Twins can't shake Rangers after 6-run frame

Homers by Miranda, Sánchez provide lead in 4th, but Smeltzer labors in bottom half

July 10th, 2022

ARLINGTON -- There were two places to find rollercoasters in Arlington on Saturday afternoon: Six Flags over Texas and Globe Life Field. Though if you’ve been watching the Twins all season, their 9-7 loss to the Rangers was nothing they haven’t seen before.

In fact, eight of Minnesota’s past 10 games have been decided by two runs or fewer. Five of those were one-run games.
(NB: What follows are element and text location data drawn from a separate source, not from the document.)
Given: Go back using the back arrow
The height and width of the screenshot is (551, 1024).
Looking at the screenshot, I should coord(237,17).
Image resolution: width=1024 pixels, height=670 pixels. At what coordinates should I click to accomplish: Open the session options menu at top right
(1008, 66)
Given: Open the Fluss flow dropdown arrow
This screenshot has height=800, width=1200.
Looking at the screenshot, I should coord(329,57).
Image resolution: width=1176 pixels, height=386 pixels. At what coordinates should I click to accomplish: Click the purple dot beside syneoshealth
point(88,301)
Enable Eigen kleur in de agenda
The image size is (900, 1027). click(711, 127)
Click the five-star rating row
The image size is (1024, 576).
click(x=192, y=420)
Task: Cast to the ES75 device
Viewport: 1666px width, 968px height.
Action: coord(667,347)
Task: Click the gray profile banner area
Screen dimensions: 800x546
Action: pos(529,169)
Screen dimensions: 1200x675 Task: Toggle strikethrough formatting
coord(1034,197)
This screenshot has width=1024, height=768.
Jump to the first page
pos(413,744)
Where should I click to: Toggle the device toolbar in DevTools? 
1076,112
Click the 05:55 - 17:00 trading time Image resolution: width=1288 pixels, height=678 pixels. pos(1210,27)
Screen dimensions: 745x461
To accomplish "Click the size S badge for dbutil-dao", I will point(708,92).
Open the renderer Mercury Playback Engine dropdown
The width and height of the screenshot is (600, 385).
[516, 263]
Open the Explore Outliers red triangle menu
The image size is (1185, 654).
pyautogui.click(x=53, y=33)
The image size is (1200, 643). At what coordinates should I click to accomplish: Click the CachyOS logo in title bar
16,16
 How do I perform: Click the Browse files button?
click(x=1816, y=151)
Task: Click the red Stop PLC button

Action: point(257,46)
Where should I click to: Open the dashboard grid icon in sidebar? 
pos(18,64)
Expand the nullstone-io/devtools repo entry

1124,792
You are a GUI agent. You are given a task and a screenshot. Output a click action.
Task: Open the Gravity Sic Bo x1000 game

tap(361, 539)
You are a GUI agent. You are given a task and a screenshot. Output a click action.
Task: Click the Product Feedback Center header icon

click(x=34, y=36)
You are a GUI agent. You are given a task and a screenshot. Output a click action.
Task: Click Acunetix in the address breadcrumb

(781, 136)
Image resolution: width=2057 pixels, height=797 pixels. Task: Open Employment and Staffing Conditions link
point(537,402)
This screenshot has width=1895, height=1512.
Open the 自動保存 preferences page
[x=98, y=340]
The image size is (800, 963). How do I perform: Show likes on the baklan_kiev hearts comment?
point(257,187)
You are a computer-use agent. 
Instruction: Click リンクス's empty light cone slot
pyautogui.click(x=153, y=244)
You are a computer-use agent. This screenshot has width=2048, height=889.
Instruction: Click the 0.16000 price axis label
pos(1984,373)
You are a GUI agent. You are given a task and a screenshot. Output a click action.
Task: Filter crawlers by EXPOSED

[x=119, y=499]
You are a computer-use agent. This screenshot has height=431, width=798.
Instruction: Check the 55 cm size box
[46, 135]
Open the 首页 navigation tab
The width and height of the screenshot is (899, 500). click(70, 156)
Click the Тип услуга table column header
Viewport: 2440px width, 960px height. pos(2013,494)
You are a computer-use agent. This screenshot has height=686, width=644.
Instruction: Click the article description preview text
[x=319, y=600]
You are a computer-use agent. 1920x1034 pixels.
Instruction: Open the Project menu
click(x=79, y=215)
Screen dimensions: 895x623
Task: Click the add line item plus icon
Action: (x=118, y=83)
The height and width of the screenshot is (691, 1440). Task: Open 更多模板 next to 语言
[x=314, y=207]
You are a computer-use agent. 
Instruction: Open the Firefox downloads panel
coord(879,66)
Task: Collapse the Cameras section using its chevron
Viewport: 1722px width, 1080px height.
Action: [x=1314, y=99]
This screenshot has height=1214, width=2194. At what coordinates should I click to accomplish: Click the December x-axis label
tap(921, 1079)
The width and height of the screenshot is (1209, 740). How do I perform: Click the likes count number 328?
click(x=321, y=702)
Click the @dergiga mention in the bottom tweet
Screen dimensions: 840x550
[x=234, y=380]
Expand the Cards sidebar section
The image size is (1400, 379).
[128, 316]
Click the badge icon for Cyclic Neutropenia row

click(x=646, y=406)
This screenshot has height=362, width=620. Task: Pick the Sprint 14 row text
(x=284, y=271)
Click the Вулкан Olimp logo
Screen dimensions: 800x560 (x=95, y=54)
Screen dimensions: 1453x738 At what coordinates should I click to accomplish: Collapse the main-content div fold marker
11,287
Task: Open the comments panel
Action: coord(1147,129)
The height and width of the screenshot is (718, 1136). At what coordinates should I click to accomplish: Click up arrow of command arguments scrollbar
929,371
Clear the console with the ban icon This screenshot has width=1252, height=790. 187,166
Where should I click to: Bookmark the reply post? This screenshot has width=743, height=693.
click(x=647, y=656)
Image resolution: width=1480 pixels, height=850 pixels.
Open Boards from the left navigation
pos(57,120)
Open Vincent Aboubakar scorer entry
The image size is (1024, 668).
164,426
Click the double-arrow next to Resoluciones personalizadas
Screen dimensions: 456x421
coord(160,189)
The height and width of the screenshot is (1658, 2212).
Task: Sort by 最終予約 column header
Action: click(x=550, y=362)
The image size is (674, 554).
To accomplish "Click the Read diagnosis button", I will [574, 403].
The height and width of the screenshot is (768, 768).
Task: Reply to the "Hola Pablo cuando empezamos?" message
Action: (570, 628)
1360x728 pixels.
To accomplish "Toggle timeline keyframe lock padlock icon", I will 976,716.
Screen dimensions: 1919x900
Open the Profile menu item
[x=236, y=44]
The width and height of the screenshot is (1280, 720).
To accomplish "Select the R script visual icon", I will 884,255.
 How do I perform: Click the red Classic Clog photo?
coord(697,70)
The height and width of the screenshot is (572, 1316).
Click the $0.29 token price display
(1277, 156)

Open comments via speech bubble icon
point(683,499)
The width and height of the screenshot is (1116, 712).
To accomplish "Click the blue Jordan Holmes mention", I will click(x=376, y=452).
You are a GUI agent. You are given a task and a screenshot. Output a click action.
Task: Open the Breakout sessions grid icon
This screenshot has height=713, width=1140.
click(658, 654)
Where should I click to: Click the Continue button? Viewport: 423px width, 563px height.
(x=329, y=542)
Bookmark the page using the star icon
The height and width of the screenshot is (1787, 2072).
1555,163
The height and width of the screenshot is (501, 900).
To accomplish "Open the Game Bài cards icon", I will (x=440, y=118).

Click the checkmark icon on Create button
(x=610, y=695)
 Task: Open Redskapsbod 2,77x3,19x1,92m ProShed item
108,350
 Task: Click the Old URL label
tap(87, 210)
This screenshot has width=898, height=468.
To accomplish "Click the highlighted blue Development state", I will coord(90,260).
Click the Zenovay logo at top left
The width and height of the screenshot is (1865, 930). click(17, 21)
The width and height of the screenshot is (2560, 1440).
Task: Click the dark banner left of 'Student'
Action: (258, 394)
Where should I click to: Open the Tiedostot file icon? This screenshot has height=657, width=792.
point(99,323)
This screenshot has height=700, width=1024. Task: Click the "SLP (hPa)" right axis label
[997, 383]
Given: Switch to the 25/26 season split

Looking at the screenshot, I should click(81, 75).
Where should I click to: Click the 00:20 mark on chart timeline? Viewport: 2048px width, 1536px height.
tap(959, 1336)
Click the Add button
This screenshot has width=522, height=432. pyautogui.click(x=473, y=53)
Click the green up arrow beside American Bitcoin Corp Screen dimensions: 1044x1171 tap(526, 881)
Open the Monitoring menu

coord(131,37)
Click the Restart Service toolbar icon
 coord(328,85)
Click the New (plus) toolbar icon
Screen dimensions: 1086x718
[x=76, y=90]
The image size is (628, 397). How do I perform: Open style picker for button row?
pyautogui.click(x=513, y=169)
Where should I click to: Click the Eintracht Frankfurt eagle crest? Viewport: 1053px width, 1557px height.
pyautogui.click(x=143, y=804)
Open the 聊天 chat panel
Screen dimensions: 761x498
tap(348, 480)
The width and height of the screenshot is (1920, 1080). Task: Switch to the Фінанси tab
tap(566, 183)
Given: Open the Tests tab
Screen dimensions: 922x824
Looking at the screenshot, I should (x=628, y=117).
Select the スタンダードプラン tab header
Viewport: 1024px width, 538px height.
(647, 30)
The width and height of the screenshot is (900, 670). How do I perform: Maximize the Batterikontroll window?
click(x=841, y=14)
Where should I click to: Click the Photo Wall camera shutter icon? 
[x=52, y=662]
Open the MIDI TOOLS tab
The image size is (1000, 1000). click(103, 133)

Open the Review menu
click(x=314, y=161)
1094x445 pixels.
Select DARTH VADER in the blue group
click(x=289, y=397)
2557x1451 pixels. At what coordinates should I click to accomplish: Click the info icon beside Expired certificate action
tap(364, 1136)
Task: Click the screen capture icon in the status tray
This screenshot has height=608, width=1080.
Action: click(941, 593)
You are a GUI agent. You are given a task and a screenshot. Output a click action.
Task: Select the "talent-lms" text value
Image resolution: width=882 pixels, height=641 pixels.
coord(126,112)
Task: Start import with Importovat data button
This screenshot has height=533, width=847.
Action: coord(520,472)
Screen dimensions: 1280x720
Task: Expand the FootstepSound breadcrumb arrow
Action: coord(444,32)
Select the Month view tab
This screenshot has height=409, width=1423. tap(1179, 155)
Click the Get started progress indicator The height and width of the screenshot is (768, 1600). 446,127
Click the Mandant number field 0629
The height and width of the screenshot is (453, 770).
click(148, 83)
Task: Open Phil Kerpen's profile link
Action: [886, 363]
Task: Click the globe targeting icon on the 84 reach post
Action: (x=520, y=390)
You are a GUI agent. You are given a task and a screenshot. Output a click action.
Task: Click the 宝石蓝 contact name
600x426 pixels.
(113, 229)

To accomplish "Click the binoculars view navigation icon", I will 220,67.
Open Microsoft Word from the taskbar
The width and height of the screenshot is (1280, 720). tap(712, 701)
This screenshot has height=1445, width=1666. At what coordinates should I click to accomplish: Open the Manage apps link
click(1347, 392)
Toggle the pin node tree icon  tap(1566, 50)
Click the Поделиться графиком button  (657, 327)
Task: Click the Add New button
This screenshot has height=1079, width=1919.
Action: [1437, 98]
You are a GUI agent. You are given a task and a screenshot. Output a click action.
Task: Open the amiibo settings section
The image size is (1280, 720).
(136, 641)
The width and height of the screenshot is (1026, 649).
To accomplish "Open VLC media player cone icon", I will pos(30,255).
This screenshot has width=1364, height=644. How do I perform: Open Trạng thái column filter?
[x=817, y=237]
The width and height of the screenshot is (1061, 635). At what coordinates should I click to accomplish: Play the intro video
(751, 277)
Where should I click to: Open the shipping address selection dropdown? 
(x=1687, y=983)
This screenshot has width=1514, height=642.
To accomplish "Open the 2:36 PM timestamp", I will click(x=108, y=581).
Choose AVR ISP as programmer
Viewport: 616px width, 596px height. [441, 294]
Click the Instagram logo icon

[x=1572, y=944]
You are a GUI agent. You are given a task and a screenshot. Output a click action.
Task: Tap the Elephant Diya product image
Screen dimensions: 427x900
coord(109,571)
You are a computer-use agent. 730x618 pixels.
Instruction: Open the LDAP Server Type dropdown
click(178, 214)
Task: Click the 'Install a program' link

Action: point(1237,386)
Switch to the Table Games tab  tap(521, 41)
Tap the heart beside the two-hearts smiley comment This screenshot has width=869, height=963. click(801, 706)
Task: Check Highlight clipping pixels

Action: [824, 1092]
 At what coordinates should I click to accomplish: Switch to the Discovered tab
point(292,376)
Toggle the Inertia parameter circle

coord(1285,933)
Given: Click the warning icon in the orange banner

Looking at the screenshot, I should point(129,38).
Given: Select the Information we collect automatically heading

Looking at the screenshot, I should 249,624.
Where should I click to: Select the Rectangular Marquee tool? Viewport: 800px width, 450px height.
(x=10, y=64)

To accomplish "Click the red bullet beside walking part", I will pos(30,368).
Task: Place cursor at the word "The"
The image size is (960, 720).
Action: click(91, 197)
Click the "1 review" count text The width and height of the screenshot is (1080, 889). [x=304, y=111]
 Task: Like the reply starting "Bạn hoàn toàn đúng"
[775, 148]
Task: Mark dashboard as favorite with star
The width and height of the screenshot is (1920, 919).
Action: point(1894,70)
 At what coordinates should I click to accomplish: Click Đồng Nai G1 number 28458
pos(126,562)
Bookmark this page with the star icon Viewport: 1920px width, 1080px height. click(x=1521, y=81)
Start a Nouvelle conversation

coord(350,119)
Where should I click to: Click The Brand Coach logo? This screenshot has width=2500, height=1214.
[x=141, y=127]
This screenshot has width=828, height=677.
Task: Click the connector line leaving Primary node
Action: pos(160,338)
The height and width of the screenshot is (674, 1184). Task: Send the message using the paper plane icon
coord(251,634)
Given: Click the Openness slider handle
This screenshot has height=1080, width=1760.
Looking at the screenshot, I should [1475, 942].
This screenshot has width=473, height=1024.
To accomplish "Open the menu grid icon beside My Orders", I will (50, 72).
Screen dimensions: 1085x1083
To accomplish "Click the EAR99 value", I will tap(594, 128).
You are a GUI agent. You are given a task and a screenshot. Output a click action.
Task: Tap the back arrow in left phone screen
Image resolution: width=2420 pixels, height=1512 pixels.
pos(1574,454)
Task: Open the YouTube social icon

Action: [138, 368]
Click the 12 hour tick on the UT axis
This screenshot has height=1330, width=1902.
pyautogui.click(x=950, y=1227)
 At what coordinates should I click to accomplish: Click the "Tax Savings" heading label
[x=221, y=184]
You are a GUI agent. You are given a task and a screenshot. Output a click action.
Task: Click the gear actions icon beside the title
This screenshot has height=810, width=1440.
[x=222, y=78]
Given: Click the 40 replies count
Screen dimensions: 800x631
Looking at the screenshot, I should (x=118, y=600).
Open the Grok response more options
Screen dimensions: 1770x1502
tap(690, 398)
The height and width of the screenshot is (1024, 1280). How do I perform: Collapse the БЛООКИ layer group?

Add together all of the walk-off wins (five) and walk-off losses (three) and it stands that the Twins are playing a lot of tight games.

Sometimes it works out, sometimes it doesn't. And over the past three games, it hasn’t. Saturday’s outing marked Minnesota’s third consecutive defeat, following a 9-8 loss to the White Sox in 10 innings on Wednesday and a 6-5 setback to the Rangers in the series opener on Friday.

“There's a lot of ups and downs in this game, and we're playing some games over the last couple of weeks that resemble this one,” manager Rocco Baldelli said. “Sometimes we're winning the game, and sometimes we're not, like today.”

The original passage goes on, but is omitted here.